Het verhaal van vermeend racisme

29 March 2018, 11:08 uur
Columns
mainImage
Digitaal Dagblad
Afbeelding is niet meer beschikbaar

Toen ik 16 jaar gelden openlijk voor Pim Fortuyn koos, maakte ik iets verbijsterend mee. Jaren was ik werkzaam op een zogenaamde zwarte school. Enkele jaren zelfs als docent in de internationale schakelklassen, waar kinderen van asielzoekers in twee jaar bijgeschoold werden om in het regulier onderwijs een plek te kunnen vinden. Toen ik voor Fortuyn koos onder andere om zijn kritische houding tegen de opkomende en in mijn ogen zeer intolerante Islam, waaronder ik dagelijks kinderen zag lijden, werd ik ondanks mijn werkzaamheden plotseling van racisme beschuldigd.

Op een politieke bijeenkomst nam één van mijn oud leerlingen, die – lid van de toen grootse partij van onze stad – het niet voor me op na weer zo’n beschuldiging.
“Waarom niet?'', vroeg ik hem na het debat.
“Dat wordt me niet in dank afgenomen meneer”, zei hij zich verontschuldigend.
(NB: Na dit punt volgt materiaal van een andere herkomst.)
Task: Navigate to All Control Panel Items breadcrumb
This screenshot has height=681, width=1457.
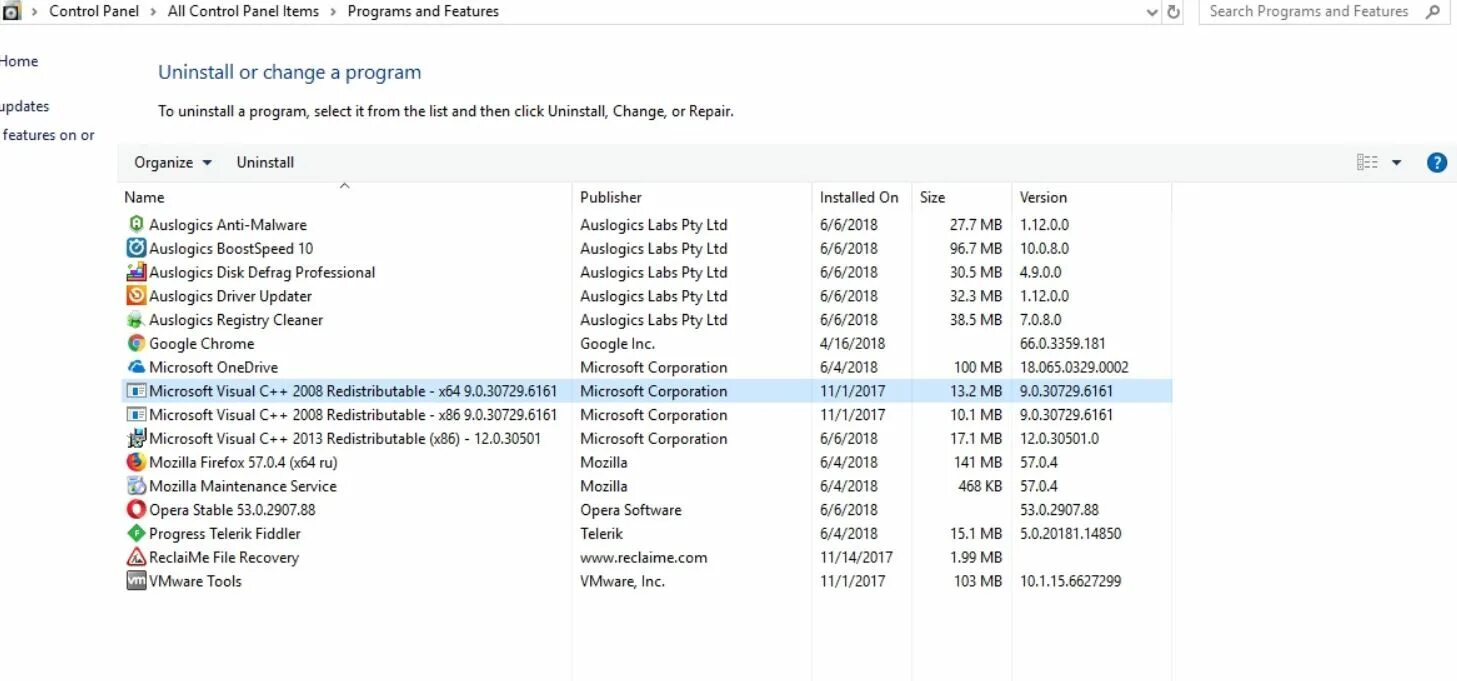Action: point(243,12)
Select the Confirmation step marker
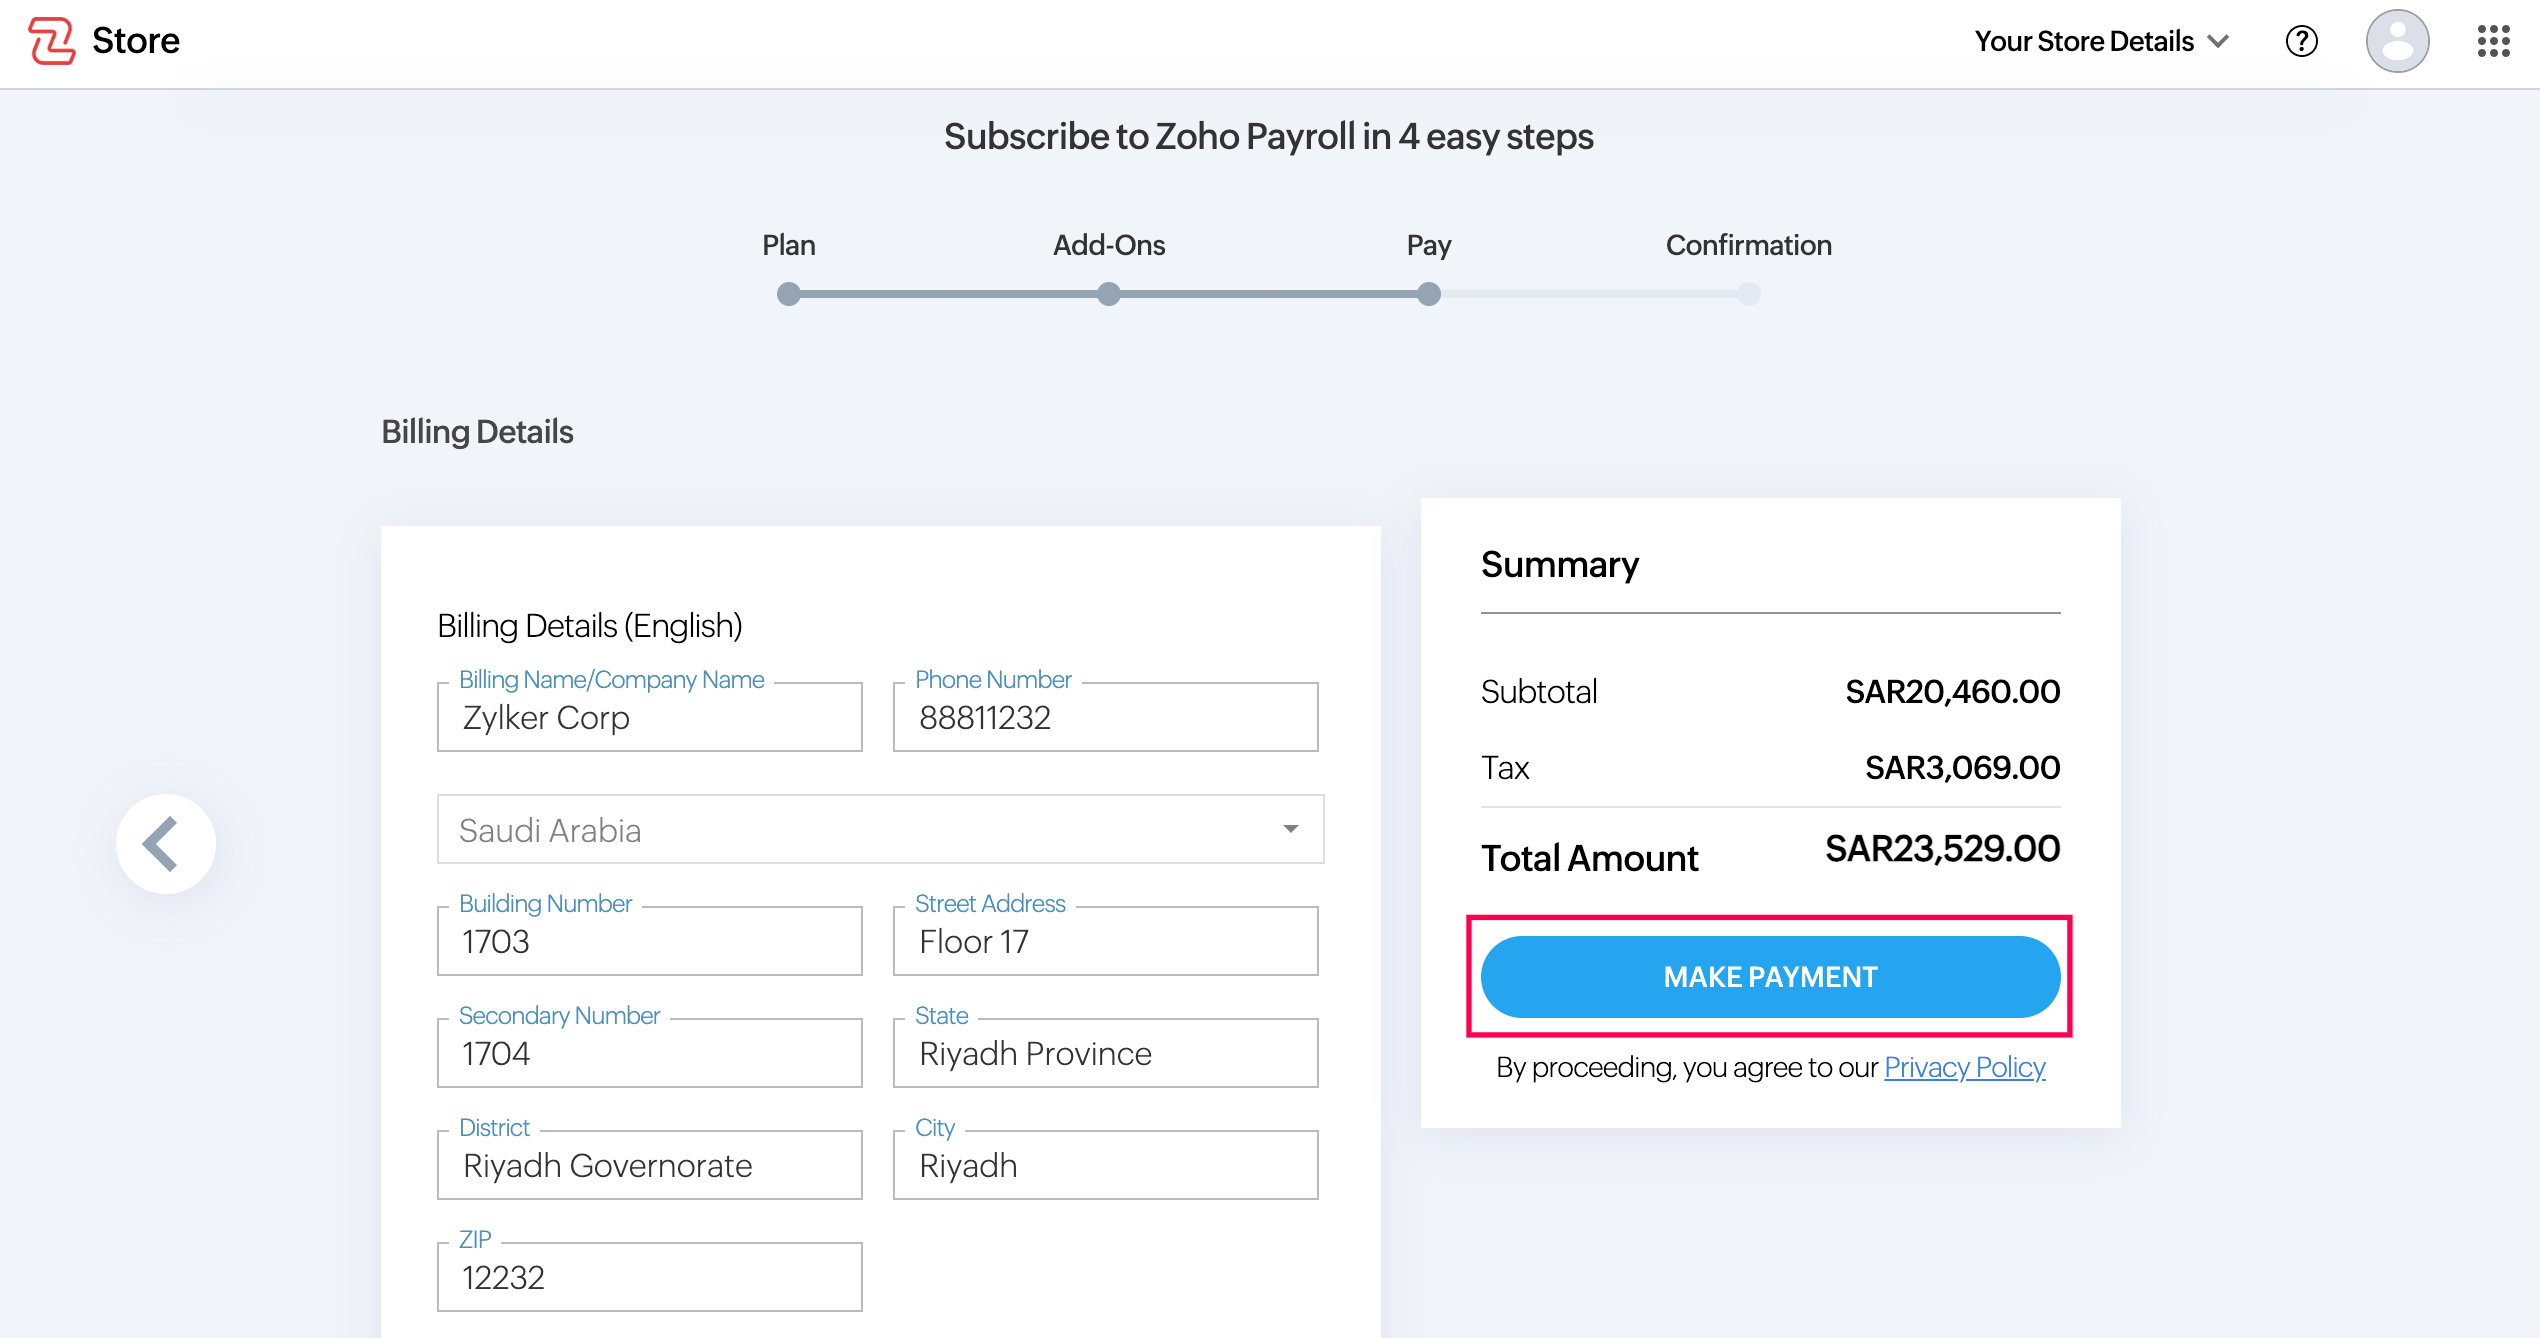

In weer een ander debat werd ik voor de zoveelste keer beschuldigd door een mevrouw, die haar kinderen naar een Rooms Katholieke witte school had gestuurd, terwijl ze in de schaduw van onze school woonde. De reden leek duidelijk, want haar partij steunde het openbaar onderwijs: Liever Paaps dan je eigen kleur Rood zou je bijna zeggen. Je kinderen niet naar een openbare 'zwarte' school sturen, maar iemand die op zo’n school werkt van racisme beschuldigen.

Laten we vooropstellen dat ieder mens ongelijk is. Prof. Galjaard (geneticus) heeft over dat onderwerp een boeiend boek geschreven: 'Alle mensen zijn ongelijk'. De kern van de zaak is dat iedereen in ons land het recht heeft om gelijk behandeld te worden. Dat staat in de wet, niet dat iedereen gelijk is.

Toen Pim Fortuyn in 2001 in het beruchte Volkskrant-interview stelde dat artikel 1 van de grondwet over discriminatie afgeschaft kan worden, omdat alle andere artikelen van de grondwet al een vrijwaring tegen discriminatie gaven, viel iedereen over hem heen. Zelfs Anne Frank werd ten tonele gevoerd. Fortuyn stelde ook dat artikel 1 volgens hem de mogelijkheid gaf om de vrijheid van meningsuiting te torpederen. Wat een vooruitziende blik!

Op mijn school met 65 nationaliteiten constateerden we dat leerlingen met een Chinese achtergrond het over het algemeen heel goed deden bij wiskunde. Mijn collega in dat vak maakte ooit een in onze kring legendarische opmerking over een Chinese leerling: “Merkwaardig hij heeft maar een zeven voor wiskunde.” Een – niet wetenschappelijk – maar door de praktijk onderbouwde opmerking. Prima, zolang die categorie leerlingen maar net zo behandeld wordt als leerlingen zonder wiskundeknobbel. Bij de kortzichtige interpretatie van artikel 1 door Deug 66 (56 jaar niets bereikt) en GroenLinks zou die opmerking discriminatie zijn. Racisme zelfs. Kinderen van een andere denominatie worden niet helemaal gelijk beoordeeld. Nonsens, maar gevaarlijke bewust uitgekraamde en demoniserende nonsens. Wij weten waar het toe heeft geleid, want in onze stad staat het standbeeld voor Pim met daarop de zin: Laat ons waken over de vrijheid van spreken.

Uiteraard schrijf ik dit naar aanleiding van de commotie die enkele weken geleden ontstond na de “herontdekking” van een tweet van een donkere Surinaamse Amsterdammer – lid van Forum voor Democratie - over een niet volledig onderbouwde correlatie tussen IQ en volkeren. Na twee jaar schouderophalen waren plotseling de rapen gaar: Het partijkartel in de praktijk. Merkwaardig dat toen en ook nu, niemand van de quasi gekwetsten naar de politie is gegaan om aangifte te doen of één van die volstrekt nutteloze
antidiscriminatiebureaus heeft ingeschakeld.

Maar voor onze stad heeft deze commotie toch gevolgen, want de leider van D66 heeft vanuit Den Haag een fatwa over Leefbaar Rotterdam (vriendschap met FvD) uitgeroepen en zal waarschijnlijk niet over zijn schaduw heen willen stappen. Ongelooflijk maar waar.